Target pointing data
_ _ _ _

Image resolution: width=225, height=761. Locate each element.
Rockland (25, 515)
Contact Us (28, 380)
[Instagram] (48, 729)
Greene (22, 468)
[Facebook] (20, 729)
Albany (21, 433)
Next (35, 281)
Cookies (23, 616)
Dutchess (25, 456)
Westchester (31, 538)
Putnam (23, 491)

_ _ _ _

> **GIVEN EXERCISE**:
Rescale all of the entries above by rewriting each one, requests included. Multiply every coordinate in the answers by 1.75 and round the results to whole numbers, rounding halves up.

> **FULL ANSWER**:
Image resolution: width=225, height=761. Locate each element.
Rockland (44, 901)
Contact Us (49, 665)
[Instagram] (84, 1276)
Greene (39, 819)
[Facebook] (35, 1276)
Albany (37, 758)
Next (61, 492)
Cookies (40, 1078)
Dutchess (44, 798)
Westchester (54, 942)
Putnam (40, 859)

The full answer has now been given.